12 November 2008

Life without technology

I found my camera cord so I can get back to posting a few pictures! We went for about a month without Internet or TV (other than a couple of fuzzy channels), but we found ways to fill the time. We kind of taught Macauley to play Uno, but every time I thought he'd finally grasped the concept of playing a card that matches in number or color to the one previously played, he would throw down a completely disconnected card, and then another and then another. Still, though, he has managed to win 10 games to my 2. One evening, he asked to draw a tattoo on my arm with his washable markers and he went for a full sleeve. More than I was anticipating, but how sweet: "I love you." and a drawing of the 2 of us. I think it is so cute that he uses a (usually oversized) period after most of what he writes now, something he learned at school and explained to me one day not too long ago. He also made use of 1 of the many emptied boxes by turning it into a theatre of sorts, stuffing the box with pillows, several stuffed animals, his Cabbage Patch Kid and his portable DVD player. Oh, and a big bowl of popcorn. Now we have a computer up and running and over 200 channels on 4 TVs around the house, but I think Macauley would still prefer to play with a cardboard box or draw on my arm. Or dominate (with loads of my assistance) at Uno.

We've had our share of exhaustion and tension around here, with the move and not having sold our old house and just lots of adjustments.
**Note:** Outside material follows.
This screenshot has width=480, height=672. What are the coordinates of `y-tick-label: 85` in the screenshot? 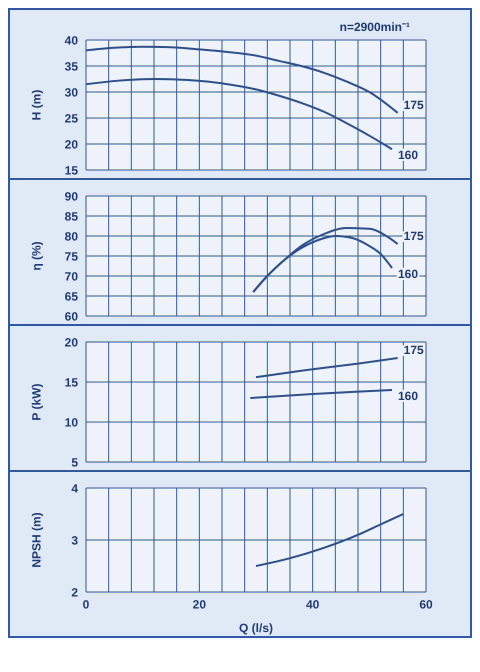 It's located at (71, 216).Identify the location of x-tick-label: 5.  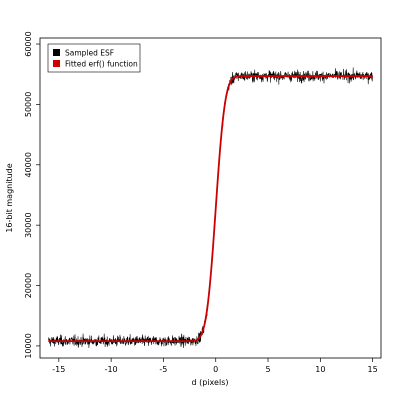
(268, 370).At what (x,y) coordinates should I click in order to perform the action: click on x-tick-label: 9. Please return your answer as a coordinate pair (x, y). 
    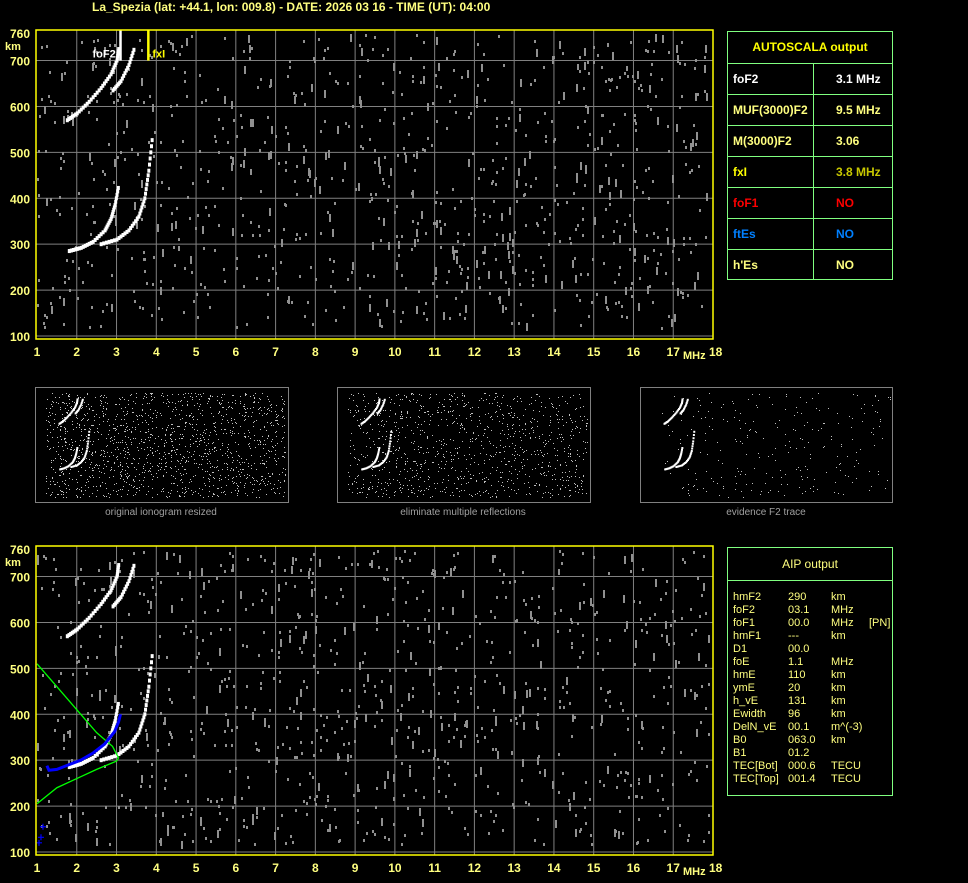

Macauley and I argued pretty intensely a few days ago (about exactly what I can't even remember now) and after the dust settled and we were in the kitchen kind of doing our own things, Macauley said fairly matter-of-factly but mostly kindly: "Mom, when you get mad at me, my love for you--it's still a LOT--but when you get mad at me my love for you goes down just a little." He gestured just how much with a pinch of his little fingers. "But then, when we're not mad anymore, it goes back up!" Heartwrenching. The next night we were reading books in his bed and out of the blue he said, "Mom, when we get mad at each other, my love for you really doesn't go down. It stays up. It stays A LOT. I love you, Mom." My eyes well up just to think of it again. I hate that I let myself get upset with him like I do, usually after a long day of work and over something that later is rather inconsequential. But we've learned to kiss and make up. And every day I vow to be better than I was the day before. Sometimes I am successful. I love that kid. Period.